Tuesday, December 20, 2005

A Few Christmas events: to make you laugh, when you shouldn't.

I have a talent for leaving a trail of smiles, giggles or belly laughs everywhere I go. Sometimes, I'm completely unaware of my affect on those around me. First, a story from when I was in therapy with G. B., and then a little tale of a Southern Baptist Christmas Play.

In therapy, we would do several minutes of small-talk, before I'd plunge back into the dreck that was my childhood. I'd had a run-in with another (sigh) moronic Rehabilitation Counselor. For those of you who work for The Department Of Vocational Rehabilitation, and aren't moronic, you have met them too! This clown advised me to "go to a bad college, so you can get better grades". I was totally outraged and deliberately brought to therapy, wrap-around sunglasses, with my white cane. I stood up, slapped on the sunglasses and did a really campy version of "Born to Lose" by Ray Charles. I had Ray Charles shoved down my throat as a role model, when he was having real problems in his personal life. He was just pathetic on a Mike Douglas Show interview, in the late sixties. My doctor laughed lightly, but he had to get me down to business. This happened in late summer.

So Christmas came around that year. I was still at the stage of not really being able to cope with it, but attempting to take 'advice'. I was dragged to a Southern Baptist Christmas Play. Please, don't take offense. Every group has its quirks. I have great affection for these seriously dedicated folks. But, the group I was with, took their religion VERY SERIOUSLY. However, they had a problem. Among their teenagers, no boy would portray Joseph for the play, so a girl dressed in drag, (!) had to play the part. The woman who related this information, sees nothing amusing in it at all. (I wanted to roll on the floor, as these folks gave new depth to the term homophobia.) So, I'm in the second row, as the guest of my very good (but serious) friend. We are in a high school gym/auditorium with the stage marginally made up to look like the inside of a barn. A bale of hay at the front of the stage, and painted animals on the back wall. The play is the reenactment (with modification) of a conversation between Joseph, Mary and one of the Three Wise Men. Can you spell 'tacky'?

Being these folks are Southern Baptist, they read from scripture, whenever possible. The baby Jesus is played by a baby doll. Things progress as one would expect (assuming you can ignore the girl in drag playing Joseph). As the play was winding down, it was apparent that the girl playing Mary, was getting really fed up and tired. She got to the place where she was to put the Baby Jesus on the bale of hay. She literally tossed the doll onto the fore stage bale of hay. Baby Jesus was all splayed out with his head hanging over the side of the bale of hay, facing the audience! He looked exactly like he'd 'tied one on' earlier in the day! I wanted to scream out: "Hey, somebody better get that baby to detox!" I have never prayed so hard: a) not to laugh and b) not to wet my pants, in all my life.

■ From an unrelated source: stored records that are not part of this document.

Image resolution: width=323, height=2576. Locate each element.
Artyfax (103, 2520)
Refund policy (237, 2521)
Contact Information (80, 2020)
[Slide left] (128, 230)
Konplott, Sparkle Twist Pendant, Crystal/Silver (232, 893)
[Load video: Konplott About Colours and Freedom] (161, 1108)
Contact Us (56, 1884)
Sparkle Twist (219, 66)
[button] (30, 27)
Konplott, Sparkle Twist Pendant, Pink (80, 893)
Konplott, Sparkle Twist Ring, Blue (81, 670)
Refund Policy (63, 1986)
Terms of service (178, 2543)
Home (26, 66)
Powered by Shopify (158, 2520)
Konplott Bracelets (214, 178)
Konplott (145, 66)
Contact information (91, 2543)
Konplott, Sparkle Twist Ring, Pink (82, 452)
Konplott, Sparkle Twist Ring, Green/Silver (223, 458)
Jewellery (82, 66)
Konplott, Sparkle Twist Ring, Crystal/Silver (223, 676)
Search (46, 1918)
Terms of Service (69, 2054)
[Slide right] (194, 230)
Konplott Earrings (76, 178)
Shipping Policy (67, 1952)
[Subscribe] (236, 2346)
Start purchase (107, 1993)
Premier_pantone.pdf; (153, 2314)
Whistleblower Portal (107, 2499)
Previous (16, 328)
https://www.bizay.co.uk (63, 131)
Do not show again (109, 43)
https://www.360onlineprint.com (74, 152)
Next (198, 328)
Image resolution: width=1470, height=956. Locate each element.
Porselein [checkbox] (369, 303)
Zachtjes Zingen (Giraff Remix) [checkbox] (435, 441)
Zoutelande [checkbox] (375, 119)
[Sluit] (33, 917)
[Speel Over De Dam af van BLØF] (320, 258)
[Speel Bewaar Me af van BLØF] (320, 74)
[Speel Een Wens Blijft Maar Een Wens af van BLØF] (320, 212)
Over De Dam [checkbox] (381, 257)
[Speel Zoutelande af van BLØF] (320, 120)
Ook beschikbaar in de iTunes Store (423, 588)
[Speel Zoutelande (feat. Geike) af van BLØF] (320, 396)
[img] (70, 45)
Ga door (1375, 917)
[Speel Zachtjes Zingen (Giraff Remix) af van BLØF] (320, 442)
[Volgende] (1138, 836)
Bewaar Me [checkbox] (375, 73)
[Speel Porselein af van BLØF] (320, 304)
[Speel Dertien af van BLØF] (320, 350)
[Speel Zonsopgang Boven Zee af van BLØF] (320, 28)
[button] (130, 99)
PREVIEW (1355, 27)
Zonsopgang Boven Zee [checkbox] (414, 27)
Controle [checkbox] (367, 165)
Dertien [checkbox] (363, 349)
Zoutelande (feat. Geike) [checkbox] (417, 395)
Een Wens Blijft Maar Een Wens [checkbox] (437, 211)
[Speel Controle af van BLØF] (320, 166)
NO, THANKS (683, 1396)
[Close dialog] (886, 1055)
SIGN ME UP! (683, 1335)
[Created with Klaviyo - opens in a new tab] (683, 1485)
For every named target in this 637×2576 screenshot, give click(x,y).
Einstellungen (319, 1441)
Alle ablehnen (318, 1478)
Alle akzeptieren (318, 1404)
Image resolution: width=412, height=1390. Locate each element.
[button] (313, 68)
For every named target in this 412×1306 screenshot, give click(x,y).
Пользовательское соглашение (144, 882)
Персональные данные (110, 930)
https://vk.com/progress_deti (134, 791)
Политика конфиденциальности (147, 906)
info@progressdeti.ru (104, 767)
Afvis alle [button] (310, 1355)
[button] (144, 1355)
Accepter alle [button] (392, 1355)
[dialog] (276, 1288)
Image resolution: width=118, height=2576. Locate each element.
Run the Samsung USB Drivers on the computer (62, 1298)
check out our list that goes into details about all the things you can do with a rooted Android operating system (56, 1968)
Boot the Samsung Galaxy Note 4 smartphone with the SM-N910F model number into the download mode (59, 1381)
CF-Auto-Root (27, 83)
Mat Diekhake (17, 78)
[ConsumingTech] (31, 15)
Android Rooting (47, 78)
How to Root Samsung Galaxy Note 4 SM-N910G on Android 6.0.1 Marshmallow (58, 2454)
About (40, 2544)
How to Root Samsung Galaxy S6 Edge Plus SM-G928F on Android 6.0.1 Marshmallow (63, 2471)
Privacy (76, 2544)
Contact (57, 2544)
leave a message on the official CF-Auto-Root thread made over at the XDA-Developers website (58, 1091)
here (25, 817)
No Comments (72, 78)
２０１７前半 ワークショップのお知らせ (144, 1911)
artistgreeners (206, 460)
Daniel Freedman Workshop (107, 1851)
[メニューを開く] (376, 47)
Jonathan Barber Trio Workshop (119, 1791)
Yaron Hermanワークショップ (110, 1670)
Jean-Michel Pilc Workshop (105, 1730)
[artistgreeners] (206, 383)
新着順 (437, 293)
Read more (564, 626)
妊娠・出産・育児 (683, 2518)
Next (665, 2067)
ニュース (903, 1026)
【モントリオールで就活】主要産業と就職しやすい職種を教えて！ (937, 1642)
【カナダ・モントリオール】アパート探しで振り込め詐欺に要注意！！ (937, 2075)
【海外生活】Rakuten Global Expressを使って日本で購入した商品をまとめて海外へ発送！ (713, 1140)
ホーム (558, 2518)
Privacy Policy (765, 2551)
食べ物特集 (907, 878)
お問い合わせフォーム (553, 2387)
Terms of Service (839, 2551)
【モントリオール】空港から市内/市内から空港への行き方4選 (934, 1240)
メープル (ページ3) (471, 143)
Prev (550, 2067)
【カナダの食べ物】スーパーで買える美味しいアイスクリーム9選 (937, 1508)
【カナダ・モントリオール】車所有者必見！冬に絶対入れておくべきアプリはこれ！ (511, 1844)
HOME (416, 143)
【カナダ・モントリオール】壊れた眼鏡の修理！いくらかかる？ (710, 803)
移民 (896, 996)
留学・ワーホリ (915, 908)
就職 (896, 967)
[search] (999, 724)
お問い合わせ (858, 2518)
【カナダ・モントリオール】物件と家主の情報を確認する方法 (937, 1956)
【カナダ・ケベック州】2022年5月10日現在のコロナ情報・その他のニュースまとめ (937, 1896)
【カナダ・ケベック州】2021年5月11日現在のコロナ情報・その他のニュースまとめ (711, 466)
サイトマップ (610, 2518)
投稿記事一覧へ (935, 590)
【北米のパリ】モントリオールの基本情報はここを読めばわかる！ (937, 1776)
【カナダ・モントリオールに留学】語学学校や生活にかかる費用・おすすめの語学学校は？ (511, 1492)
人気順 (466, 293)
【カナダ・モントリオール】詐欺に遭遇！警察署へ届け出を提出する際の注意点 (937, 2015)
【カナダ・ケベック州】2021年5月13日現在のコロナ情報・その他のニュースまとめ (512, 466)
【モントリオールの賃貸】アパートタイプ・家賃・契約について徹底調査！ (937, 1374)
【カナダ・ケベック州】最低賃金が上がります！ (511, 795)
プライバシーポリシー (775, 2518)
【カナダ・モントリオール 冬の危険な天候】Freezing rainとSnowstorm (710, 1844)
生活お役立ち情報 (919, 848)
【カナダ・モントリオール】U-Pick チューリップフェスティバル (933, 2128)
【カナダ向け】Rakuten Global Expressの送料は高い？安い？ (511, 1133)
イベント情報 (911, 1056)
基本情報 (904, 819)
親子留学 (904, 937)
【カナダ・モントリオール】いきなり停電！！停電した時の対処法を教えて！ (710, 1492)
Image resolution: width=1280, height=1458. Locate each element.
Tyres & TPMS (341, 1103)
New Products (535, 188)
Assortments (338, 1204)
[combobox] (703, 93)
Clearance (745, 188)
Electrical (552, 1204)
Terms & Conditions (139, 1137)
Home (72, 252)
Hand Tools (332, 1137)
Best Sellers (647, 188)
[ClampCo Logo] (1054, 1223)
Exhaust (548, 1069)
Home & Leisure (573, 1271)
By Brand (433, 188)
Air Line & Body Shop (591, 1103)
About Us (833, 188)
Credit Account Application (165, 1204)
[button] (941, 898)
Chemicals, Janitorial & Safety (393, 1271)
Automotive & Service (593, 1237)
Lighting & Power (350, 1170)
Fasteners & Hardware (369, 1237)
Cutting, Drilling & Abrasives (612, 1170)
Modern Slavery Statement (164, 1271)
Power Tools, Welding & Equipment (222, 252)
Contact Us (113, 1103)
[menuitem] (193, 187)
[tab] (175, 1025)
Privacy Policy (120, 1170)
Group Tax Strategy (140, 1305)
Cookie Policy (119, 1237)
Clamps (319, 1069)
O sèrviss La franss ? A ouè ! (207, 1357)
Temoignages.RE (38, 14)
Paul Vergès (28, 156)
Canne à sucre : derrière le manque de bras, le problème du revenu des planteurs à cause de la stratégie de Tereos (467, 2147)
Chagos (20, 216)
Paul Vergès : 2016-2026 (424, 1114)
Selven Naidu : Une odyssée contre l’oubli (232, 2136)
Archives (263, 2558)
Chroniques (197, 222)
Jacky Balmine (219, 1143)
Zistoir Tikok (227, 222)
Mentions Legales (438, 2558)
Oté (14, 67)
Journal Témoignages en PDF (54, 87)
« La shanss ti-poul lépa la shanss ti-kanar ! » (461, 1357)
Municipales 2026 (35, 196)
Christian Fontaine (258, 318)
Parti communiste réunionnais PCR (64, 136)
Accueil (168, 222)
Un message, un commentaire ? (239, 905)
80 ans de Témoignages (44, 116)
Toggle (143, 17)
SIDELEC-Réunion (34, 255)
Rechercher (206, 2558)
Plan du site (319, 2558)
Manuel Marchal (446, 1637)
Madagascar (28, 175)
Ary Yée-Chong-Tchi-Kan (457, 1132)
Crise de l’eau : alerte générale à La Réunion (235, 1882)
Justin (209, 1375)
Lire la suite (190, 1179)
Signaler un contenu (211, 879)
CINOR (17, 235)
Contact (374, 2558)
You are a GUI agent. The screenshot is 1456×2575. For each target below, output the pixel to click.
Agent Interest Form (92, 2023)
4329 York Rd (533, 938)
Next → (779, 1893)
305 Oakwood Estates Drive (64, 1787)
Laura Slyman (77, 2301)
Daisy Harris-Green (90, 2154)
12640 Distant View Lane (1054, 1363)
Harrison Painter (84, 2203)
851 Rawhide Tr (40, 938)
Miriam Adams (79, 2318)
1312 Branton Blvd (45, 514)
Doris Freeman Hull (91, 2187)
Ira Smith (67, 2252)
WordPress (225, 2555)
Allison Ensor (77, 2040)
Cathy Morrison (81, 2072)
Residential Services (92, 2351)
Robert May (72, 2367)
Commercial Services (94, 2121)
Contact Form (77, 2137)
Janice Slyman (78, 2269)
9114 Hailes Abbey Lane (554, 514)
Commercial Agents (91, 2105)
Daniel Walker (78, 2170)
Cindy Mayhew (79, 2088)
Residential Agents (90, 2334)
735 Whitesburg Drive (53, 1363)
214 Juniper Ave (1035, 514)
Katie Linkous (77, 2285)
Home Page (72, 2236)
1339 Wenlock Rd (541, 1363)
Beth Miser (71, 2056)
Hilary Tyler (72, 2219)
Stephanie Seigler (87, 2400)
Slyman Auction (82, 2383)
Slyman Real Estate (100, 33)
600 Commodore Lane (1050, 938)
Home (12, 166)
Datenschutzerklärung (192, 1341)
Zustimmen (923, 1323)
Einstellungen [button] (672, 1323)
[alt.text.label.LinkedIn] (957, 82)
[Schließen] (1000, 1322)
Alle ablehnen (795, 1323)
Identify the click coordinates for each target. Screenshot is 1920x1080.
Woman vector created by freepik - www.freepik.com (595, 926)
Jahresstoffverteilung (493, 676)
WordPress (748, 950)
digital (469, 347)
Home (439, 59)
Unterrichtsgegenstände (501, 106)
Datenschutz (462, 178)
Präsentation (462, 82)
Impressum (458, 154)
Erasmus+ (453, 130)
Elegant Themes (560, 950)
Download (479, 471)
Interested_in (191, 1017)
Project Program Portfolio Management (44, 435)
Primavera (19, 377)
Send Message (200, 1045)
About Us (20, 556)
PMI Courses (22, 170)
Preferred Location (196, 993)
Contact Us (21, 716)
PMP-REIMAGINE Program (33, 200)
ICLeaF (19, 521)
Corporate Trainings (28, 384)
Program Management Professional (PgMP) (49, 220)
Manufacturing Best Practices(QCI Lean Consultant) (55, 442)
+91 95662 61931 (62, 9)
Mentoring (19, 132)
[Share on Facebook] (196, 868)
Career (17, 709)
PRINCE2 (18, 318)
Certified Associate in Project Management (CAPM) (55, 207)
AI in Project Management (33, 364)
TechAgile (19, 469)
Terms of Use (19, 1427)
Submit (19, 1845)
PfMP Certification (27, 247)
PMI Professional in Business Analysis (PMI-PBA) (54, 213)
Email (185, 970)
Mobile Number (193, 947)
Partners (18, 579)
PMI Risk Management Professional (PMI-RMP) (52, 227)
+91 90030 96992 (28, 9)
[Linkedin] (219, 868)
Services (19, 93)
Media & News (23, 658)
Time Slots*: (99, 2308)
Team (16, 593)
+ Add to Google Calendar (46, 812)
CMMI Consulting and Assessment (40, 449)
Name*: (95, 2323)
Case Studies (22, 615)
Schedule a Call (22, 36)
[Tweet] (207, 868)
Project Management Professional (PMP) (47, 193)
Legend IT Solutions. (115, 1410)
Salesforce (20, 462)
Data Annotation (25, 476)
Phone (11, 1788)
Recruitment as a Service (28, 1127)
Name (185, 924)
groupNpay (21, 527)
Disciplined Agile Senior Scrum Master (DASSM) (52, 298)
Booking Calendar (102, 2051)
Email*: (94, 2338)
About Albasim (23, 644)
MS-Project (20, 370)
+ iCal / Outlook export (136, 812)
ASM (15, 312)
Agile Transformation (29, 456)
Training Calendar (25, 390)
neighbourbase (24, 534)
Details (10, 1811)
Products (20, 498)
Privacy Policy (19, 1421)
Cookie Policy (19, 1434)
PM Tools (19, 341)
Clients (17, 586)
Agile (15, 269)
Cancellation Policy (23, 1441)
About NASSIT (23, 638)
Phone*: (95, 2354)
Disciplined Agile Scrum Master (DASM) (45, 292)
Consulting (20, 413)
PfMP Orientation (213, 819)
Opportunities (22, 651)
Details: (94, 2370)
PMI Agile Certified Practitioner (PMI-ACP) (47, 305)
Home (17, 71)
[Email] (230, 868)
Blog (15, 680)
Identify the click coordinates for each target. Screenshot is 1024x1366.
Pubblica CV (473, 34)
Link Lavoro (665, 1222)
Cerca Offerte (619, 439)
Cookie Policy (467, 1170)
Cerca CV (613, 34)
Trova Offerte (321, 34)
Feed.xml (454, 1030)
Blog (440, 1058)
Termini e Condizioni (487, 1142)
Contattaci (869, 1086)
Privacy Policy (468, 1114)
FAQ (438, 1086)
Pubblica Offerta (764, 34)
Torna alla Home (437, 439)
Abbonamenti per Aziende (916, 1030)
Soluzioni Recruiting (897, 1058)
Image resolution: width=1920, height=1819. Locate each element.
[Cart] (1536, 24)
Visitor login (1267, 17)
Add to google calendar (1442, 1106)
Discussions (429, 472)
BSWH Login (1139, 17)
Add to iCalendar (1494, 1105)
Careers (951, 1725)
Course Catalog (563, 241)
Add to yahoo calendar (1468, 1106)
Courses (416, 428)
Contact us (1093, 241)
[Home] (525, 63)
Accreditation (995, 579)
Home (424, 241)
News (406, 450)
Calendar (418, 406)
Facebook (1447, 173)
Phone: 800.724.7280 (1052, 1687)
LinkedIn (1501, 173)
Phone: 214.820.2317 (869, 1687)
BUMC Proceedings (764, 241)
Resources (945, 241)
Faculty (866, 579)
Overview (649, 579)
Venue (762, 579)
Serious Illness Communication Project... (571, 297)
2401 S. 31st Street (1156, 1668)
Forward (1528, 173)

So, Therapy rolls around. I walk into the office and try to tell G., that I didn't laugh. I then absolutely laughed until I cried. G., joined me in the laughter, as soon as I was able to relate the story. I told him then, and I'll tell you now: you will never be able to view a Christmas play again, without wanting to laugh. Why should I be alone in this? The holidays drifted ever closer and when I next came to therapy G., had words for me.

"You'll never guess who was on last night. And you'll never guess what I did. You have caused me to convince my wife I'm a weirdo, who likes to laugh at the handicapped" He was trying to sound stern, but not being very successful.

"The wife and I are watching TV, Ray Charles comes on. (You know I don't discuss anything that goes on in here.) That way, I'm sure to keep it all confidential. Well, he comes on and sure enough, starts singing "Born To Lose". Since I was at home and not at work, I laughed until tears rolled down my face. I kept seeing you! I can't even talk. My wife gives me a look, like: you're laughing at him? You know I never discuss what goes on in here. I had to just let her think I enjoy laughing at the handicapped. Thanks a lot!"

With that, I wish you all a great holiday. I will be taking a week off from blogging, as I'm going to be dog and house sitting between Christmas and New Years (Song: "I'm In The Money") The couple giving me my trip to Tahoe in April has already socked away some money towards my planned delinquency - they regretted they didn't have a wrapped gift for me! These folks are such nice people. I'm going to try and save enough for 3 nights and 4 days. Best wishes to all my readers!